EXERCISE AIM → Each line from the one holding "Click the orange" to the end of the listing below must be given again exactly as it appears.

SUPPLIED DATA →
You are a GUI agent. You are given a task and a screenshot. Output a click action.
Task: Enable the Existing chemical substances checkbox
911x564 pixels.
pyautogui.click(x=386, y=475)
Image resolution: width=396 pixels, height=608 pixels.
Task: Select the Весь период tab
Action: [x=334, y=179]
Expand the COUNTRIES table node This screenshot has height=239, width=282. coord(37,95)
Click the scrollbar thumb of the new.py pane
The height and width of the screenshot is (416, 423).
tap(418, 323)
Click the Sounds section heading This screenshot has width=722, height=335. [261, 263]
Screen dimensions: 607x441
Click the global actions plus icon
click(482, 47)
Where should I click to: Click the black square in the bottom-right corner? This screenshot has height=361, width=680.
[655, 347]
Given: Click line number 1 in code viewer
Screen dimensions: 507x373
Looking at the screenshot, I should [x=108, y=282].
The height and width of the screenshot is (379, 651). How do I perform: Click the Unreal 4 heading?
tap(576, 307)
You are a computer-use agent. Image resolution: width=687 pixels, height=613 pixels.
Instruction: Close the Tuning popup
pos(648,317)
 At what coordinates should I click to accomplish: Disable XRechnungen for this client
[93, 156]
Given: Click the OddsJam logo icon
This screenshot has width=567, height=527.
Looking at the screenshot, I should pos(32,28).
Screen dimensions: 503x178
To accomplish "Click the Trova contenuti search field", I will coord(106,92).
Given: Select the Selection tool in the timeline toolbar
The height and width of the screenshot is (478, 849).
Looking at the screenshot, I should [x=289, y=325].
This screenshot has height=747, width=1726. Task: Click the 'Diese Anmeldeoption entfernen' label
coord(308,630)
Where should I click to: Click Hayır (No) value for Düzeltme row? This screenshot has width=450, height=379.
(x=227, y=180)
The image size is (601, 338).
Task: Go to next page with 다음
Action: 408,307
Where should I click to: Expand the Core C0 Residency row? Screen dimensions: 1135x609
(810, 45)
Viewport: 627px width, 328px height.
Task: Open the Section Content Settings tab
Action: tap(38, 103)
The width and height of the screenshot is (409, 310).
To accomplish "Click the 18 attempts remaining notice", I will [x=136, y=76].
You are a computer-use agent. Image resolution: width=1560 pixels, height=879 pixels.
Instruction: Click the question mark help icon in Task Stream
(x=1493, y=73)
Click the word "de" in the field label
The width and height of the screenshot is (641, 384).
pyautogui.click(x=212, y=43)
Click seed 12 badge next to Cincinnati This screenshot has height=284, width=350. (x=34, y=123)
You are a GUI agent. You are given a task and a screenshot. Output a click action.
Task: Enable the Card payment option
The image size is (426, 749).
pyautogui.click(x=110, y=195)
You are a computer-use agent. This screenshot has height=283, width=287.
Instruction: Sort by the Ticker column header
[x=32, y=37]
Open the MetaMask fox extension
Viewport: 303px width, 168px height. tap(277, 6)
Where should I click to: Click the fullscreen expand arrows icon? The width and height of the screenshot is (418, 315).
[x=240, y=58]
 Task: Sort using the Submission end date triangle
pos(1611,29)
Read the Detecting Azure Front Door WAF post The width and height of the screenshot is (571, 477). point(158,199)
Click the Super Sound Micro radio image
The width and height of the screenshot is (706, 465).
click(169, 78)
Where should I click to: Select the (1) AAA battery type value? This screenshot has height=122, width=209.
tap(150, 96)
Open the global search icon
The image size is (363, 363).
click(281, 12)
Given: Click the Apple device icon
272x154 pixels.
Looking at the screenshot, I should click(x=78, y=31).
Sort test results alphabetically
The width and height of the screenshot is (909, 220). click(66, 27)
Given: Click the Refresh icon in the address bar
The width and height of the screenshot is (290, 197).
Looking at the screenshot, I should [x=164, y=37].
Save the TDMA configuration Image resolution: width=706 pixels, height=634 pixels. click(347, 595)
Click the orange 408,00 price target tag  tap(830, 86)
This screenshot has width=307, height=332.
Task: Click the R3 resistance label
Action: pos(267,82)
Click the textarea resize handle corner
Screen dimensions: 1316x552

RESULT →
Click the orange 408,00 price target tag  tap(830, 86)
This screenshot has width=307, height=332.
Task: Click the R3 resistance label
Action: pos(267,82)
Click the textarea resize handle corner
Screen dimensions: 1316x552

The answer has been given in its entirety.